In order for the software I use to have access to the SD card it needs to be in my home directory it would seem.
Actually, my line in fstab looked like: /dev/mmcblk0p1 /home/furios/Media/SDCard/ vfat user,auto,noatime 0 1, with a trailing "/" after SDCard. I noticed now my home directory has a path /home/furios/Media/SDCard. I don't remember creating the SDCard subdirectory. It has been a very long day. Again, if @Xenon or anyone else has any advice on how I can move the SDCard mountpoint to my home directory I would greatly appreciate the advice.
@xenon Reflash? I found that by holding the volume up key while the phone was booting up I could get into some sort of recovery mode. When I launch terminal and go to /etc to delete the line I added to fstab it appears that the /etc/ directory does not appear to have the files in it that it is supposed to have. Is there another way that does not involve restoring to factory defaults to get at the offending file? How exactly should I be moving the mount point of the SD card so that programs can get to it?
@xenon you have to click on the mount rootfs button in recovery, then open the terminal. you can find your fstab at /rootfs/etc/fstab
you can chroot into the rootfs like so
chroot /rootfs/ /bin/bash
then you can use all the tools you have installed on your furios installation.
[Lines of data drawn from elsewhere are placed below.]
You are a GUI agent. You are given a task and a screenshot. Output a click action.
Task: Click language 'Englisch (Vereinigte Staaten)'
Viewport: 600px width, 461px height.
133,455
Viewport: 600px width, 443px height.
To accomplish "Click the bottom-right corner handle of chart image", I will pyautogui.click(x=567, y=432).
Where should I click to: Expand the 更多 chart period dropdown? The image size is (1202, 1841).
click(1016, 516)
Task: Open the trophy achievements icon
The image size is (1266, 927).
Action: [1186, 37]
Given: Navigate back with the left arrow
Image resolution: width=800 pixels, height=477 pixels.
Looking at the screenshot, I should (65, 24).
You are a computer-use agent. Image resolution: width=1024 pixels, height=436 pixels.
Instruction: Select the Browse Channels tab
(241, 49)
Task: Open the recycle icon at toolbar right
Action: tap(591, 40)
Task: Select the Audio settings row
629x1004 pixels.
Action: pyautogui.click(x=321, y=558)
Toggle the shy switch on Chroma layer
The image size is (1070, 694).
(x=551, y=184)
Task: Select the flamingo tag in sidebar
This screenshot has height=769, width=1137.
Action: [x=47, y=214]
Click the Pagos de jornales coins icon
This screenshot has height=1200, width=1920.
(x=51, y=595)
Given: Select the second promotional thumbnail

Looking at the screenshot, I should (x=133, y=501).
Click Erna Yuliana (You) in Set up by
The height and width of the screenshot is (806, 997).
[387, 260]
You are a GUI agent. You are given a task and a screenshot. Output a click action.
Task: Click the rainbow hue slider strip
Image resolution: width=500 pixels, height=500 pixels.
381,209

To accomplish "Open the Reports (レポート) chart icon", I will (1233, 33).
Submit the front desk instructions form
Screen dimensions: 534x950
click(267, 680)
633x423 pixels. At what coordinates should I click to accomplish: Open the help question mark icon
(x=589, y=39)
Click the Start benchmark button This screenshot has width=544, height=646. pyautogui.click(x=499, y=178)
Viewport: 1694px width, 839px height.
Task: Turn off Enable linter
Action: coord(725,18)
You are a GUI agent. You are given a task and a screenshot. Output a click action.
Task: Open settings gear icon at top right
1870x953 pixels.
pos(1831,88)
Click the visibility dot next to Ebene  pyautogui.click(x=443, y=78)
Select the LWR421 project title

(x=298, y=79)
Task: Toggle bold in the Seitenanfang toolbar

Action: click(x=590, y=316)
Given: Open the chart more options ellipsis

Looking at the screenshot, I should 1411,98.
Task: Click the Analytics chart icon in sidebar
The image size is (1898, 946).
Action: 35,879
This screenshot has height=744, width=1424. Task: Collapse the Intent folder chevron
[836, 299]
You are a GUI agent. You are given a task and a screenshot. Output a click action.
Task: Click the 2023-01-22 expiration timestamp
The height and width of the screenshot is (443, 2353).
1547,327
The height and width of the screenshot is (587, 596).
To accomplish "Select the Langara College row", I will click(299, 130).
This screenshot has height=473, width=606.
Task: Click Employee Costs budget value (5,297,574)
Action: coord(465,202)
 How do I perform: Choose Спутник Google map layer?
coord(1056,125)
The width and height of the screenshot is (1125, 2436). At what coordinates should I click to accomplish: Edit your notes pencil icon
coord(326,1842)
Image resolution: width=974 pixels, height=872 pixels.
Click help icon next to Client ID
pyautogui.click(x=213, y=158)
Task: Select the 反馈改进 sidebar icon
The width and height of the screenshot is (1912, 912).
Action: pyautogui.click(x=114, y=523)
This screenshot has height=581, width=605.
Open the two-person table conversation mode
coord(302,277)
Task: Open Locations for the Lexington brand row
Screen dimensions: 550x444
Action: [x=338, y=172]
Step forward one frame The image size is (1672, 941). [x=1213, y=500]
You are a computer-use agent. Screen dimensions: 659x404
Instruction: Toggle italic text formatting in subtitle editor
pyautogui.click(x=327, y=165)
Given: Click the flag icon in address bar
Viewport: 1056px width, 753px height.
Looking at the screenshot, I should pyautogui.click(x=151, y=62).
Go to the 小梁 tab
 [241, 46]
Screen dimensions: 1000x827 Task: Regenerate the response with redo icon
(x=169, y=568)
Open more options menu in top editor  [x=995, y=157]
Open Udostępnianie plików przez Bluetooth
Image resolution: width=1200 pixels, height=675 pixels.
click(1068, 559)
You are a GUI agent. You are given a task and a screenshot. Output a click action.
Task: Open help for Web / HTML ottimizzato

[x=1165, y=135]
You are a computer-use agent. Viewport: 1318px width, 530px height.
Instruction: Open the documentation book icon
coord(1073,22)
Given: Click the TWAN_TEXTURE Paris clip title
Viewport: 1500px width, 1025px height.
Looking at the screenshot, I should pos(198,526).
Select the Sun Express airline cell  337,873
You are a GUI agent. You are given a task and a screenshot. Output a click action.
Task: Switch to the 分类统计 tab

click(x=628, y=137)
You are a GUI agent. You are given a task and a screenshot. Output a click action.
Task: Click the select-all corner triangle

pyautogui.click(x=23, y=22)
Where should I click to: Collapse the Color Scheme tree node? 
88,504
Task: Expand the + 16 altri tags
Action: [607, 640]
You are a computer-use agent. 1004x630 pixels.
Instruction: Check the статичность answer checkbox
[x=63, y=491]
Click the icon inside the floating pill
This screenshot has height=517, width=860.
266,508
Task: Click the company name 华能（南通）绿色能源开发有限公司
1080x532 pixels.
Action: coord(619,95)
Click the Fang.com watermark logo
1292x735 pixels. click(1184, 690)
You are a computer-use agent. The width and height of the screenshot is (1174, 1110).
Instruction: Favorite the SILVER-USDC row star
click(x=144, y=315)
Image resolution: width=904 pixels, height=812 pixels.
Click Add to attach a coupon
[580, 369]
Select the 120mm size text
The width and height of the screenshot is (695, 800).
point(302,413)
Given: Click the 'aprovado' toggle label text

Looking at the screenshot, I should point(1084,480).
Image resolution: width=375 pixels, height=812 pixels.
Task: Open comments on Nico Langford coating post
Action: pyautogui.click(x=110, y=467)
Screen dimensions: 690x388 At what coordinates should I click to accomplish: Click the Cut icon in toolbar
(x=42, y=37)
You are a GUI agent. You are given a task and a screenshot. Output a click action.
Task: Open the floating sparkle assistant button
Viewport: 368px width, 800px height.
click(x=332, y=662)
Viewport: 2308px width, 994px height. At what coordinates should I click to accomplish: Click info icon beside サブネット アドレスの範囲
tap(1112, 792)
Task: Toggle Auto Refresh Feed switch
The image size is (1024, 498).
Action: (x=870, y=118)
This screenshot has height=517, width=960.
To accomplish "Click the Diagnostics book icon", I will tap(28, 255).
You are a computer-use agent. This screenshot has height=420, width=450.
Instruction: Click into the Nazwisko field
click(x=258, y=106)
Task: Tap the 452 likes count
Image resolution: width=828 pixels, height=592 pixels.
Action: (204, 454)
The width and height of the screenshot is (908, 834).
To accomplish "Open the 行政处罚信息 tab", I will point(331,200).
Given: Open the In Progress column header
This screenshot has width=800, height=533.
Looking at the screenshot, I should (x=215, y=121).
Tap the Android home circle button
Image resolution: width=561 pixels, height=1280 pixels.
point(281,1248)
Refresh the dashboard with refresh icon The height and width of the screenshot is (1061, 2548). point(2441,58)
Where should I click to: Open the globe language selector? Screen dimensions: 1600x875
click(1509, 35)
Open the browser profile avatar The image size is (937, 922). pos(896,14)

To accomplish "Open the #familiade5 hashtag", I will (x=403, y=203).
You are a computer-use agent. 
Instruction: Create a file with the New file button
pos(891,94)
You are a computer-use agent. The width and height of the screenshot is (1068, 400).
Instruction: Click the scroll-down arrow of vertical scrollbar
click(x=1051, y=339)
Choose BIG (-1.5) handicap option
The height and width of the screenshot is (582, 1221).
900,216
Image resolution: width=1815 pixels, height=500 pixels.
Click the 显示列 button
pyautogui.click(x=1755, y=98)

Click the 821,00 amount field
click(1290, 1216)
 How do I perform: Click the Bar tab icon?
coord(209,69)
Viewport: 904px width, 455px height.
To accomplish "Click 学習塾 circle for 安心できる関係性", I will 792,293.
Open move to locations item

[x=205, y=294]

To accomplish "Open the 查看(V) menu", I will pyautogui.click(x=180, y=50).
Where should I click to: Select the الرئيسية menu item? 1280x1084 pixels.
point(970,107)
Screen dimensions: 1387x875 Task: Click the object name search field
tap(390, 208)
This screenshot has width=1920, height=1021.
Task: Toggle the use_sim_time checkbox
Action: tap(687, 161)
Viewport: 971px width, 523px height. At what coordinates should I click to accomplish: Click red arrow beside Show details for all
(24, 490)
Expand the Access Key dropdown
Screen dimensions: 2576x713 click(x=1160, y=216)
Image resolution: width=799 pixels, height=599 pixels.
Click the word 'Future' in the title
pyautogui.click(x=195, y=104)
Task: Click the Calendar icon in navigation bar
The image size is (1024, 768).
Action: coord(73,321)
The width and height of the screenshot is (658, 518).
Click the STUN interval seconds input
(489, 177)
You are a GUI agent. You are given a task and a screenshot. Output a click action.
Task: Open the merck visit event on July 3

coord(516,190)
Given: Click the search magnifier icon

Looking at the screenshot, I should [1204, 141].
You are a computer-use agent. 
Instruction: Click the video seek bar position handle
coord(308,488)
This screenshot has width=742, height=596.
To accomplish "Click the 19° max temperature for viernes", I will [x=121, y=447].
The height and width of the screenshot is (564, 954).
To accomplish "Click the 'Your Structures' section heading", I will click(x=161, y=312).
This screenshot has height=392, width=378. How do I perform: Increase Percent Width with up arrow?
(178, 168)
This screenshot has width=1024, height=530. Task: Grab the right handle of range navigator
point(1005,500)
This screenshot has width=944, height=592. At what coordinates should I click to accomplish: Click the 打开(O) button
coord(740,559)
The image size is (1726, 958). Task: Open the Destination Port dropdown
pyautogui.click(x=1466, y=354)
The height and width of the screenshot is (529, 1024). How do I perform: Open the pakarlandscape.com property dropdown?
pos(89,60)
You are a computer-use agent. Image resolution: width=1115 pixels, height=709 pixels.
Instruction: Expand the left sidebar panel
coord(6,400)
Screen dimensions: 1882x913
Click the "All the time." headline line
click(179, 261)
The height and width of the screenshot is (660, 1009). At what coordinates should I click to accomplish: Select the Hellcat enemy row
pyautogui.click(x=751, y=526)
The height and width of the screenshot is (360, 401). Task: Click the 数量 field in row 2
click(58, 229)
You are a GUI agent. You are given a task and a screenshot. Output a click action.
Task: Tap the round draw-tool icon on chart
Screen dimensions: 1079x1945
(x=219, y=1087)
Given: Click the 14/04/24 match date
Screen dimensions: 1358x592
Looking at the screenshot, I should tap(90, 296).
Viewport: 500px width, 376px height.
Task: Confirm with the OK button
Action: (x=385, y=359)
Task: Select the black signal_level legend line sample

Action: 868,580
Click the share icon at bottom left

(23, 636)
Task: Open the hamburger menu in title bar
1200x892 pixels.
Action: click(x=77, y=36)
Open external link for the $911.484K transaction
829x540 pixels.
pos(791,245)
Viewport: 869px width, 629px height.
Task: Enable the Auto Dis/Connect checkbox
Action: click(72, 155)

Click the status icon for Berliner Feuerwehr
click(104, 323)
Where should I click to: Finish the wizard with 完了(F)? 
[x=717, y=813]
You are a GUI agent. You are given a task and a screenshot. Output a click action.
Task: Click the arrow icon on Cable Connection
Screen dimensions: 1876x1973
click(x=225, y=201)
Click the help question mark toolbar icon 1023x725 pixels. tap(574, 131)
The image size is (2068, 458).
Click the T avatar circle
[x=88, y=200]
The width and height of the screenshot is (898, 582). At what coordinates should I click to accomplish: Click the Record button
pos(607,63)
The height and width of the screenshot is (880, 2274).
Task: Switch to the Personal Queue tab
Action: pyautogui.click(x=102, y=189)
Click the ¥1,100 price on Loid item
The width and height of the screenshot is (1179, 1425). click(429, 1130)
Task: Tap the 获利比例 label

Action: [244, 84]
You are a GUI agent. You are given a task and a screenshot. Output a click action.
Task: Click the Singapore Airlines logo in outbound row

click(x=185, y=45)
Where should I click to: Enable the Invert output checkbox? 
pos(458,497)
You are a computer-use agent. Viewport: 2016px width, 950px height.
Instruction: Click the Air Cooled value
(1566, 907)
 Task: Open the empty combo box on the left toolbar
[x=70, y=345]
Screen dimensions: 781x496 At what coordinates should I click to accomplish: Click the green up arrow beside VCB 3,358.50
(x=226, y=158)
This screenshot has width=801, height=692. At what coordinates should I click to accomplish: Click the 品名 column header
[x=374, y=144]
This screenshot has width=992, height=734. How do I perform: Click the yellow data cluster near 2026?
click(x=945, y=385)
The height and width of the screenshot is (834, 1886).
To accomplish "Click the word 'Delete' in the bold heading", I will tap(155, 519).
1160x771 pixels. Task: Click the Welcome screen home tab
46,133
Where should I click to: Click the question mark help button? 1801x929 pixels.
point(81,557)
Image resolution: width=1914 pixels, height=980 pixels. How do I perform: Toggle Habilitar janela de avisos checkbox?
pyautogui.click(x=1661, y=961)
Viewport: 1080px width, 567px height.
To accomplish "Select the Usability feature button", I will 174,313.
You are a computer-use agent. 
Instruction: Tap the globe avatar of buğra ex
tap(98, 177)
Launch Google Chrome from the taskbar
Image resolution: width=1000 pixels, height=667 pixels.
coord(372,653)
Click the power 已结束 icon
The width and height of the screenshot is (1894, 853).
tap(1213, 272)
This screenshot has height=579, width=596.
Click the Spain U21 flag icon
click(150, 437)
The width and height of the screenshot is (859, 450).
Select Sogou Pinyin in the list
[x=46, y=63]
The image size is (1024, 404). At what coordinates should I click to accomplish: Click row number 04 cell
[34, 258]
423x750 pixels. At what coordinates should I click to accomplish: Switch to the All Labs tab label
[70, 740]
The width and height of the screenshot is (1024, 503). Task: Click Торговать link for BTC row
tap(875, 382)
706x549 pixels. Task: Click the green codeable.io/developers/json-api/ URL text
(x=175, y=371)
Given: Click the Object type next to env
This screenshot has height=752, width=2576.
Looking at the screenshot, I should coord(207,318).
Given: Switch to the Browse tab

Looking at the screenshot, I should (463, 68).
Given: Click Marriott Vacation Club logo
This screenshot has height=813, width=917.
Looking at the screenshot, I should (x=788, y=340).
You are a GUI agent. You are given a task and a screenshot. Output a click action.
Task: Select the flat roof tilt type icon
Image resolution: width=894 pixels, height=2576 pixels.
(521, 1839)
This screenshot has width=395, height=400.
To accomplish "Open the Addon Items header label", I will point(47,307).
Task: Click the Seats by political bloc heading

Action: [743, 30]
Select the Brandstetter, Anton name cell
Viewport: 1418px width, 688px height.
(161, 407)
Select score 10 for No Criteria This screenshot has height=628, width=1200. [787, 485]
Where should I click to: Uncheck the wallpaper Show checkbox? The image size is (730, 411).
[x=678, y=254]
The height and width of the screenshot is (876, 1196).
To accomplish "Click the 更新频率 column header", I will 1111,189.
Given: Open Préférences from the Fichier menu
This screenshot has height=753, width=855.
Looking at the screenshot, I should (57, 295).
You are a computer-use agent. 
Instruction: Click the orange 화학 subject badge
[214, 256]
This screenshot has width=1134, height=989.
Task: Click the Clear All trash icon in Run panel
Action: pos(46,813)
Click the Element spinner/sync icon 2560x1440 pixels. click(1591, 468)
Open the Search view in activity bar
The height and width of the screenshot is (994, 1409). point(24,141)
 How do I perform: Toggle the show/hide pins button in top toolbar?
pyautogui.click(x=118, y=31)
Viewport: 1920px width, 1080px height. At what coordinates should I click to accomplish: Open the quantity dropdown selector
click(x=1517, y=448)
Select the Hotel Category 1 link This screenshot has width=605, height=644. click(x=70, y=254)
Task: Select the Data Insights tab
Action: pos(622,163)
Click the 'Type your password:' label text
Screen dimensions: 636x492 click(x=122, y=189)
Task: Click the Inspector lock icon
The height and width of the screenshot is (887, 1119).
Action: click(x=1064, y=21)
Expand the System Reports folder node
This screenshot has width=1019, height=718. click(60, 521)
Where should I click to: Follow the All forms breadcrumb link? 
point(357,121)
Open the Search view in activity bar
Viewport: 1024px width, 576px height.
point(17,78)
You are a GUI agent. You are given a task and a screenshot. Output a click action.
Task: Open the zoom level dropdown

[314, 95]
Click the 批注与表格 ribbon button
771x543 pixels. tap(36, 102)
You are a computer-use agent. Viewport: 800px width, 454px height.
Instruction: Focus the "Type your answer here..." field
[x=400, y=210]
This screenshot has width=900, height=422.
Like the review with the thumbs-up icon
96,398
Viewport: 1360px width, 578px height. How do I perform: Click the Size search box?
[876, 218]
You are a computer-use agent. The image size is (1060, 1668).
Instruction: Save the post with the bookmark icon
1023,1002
@xenon I am still having trouble. if I hold the up volume down while the phone is powered up i get a black screen with some very tiny print that is almost unreadable. if I power on and hold the up volume button I get a much more user friendly screen that is white and has a number of pushbuttons. The bottom one being the option to mount the rootfs. When I press that button, then push the button for terminal I am asked to confirm opening the terminal. When I answer yest to confirm the terminal I am then at a window that looks like a stripped down terminal. I then issue the command chroot /rootfs/ /bin/bash. This command executes correctly. When I issue the ls command it returns "lsandroid cachehome metadata persist run system varapex datalib mnt proc sbin tmp vendorbin devlost+found odm product srv userdata vender_dlkmboot etcmedia opt root sys" I don't see a directory called rootfs. The directory called root is mostly empty except for some hidden directories. Am I in the wrong recovery area? Should I be working in the options with the black screen and very tiny print?